'Matter of Laugh or Death,' a humor column

By Bill Dunn

Interesting observations on this thing we call life

(appearing each week in the Republican-American newspaper, Waterbury, CT)

CLARIFICATION OF PREVARICATION INCLINATION

 

It’s time once again for my annual clarification column. Well, it’s not merely a clarification. The purpose of this column is more like exculpation and expiation, in the hopes that my explanation and rationalization will produce mitigation of the indignation caused by my exaggeration and prevarication. In other words, this is my, “Honey, I’m really sorry that I mentioned you in my column,” column.

 

You see, I’ve got a problem. On the one hand, I enjoy embellishing stories to make them more interesting, which is perfectly acceptable for a humor column, although not so good for a news story. (Are you listening, NBC News?) On the other hand, my wife is not thrilled to read blatant falsehoods about herself in the newspaper. “If I wanted to read lies about myself,” she recently said to me, “I would’ve gone into politics.”

 

(Actually, she never said that. That statement just struck me as kind of clever, and it seemed an appropriate comment for her to make regarding this topic, and I suspect she very well might have thought of it — if I hadn’t thought of it first — and so I just typed it out as if she said it. You see the problem here? Even when I’m in the middle of apologizing for putting words into her mouth I can’t help but put more words into her mouth!)

 

So in no particular order, I would like to offer the following clarifications, just in case some readers somehow made the ridiculous blunder of thinking that my wife said and did certain things simply because I happened to write that she said and did those certain things.

 

First, unlike what I wrote in a recent column, my wife has never shoved an ice pick into my throat, even though the social faux pas I committed many years ago gave her justification to do so.
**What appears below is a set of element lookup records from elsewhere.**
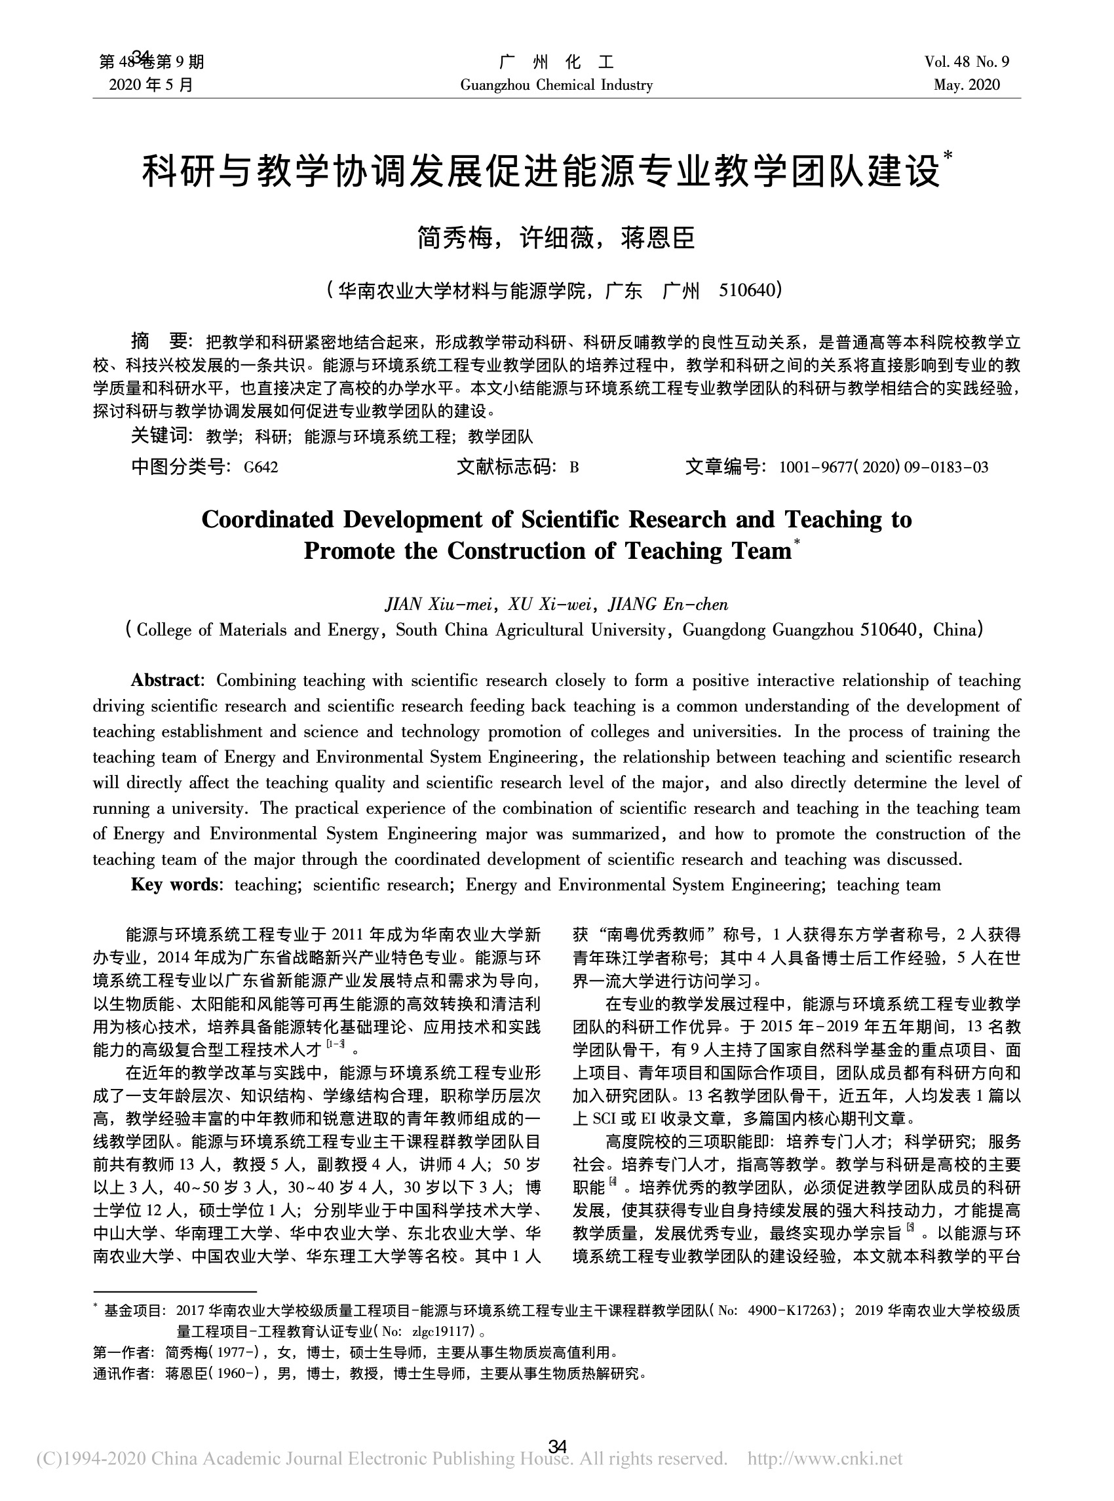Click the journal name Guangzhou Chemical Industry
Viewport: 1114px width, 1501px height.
coord(556,85)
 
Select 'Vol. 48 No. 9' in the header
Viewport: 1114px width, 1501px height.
coord(967,62)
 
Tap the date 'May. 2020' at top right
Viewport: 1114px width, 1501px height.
coord(967,85)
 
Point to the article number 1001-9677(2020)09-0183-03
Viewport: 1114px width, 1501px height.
coord(883,467)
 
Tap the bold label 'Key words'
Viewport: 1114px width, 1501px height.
coord(175,884)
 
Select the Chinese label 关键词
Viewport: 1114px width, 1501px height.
coord(159,436)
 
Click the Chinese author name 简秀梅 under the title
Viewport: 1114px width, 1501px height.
coord(455,238)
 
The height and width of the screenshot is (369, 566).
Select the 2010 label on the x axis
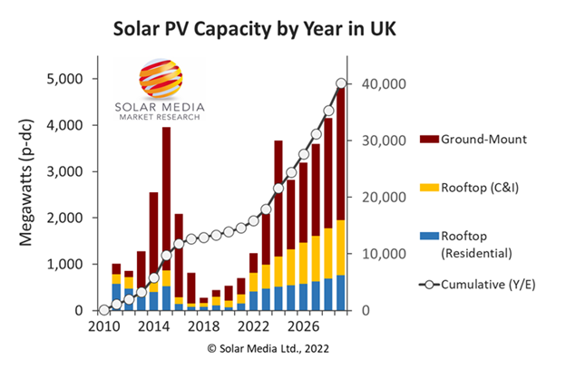[104, 325]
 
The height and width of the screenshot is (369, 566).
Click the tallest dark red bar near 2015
[166, 199]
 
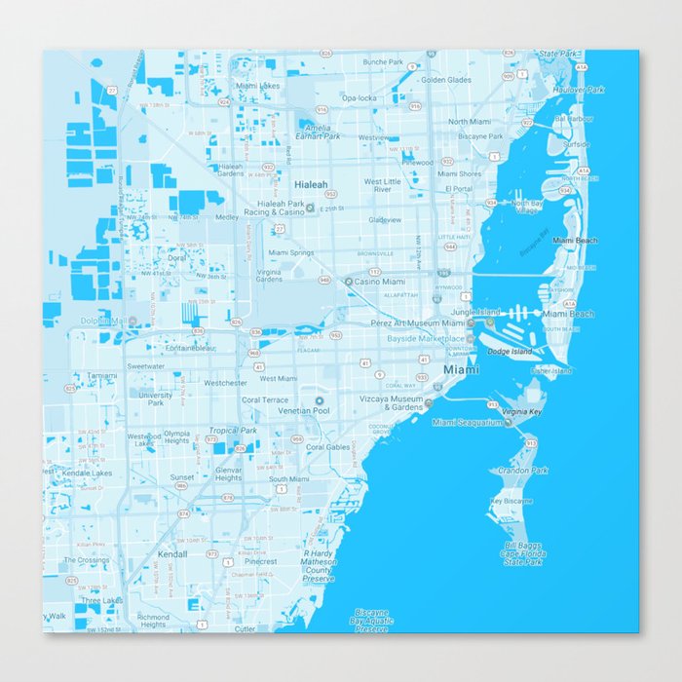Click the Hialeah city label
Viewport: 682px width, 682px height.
(x=312, y=183)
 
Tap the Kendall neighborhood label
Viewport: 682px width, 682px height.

She has never threatened to shove an ice pick into my throat, nor has the thought of doing so ever even crossed her mind — at least until she read about it in that recent column. (Oops, that last phrase wasn’t quite true, but I couldn’t help myself from typing it.)

 

Next, no matter what you may have read, my wife is not the long lost heiress of a South African diamond mine fortune. I was kidding when I wrote about casually mentioning it to a loan officer who wasn’t impressed with our level of collateral. Anyway, I’d appreciate it if people would stop asking me for money (or diamonds), and I definitely would appreciate it if certain guys would stop asking my wife to dump me and run off with them to Johannesburg. (Uh oh. Did it again!)

 

Finally, it is completely untrue that my wife once flew kamikaze planes for the Japanese military. I’m not sure how this silly rumor got started — other than the fact I wrote that it was true. But I just want everyone to know, especially those folks who schedule their super market trips to coincide with my wife’s, apparently for the sole purpose of teasing her about something I wrote, that it is simply not true that my wife was a Japanese pilot during World War II. She flew for the Luftwaffe. (Yup. Again.)

 

I hope this clarification and explanation provides some restoration and reconciliation, because I’m tired of the ostracization and excommunication taking place within my domestic location. (Ugh! There I go again! With my innate impulsation for fabrication, I should be the one getting into politics. I could be the Director of Obfuscation, Hallucination, and Misrepresentation for the Administration. I’d be a sensation!)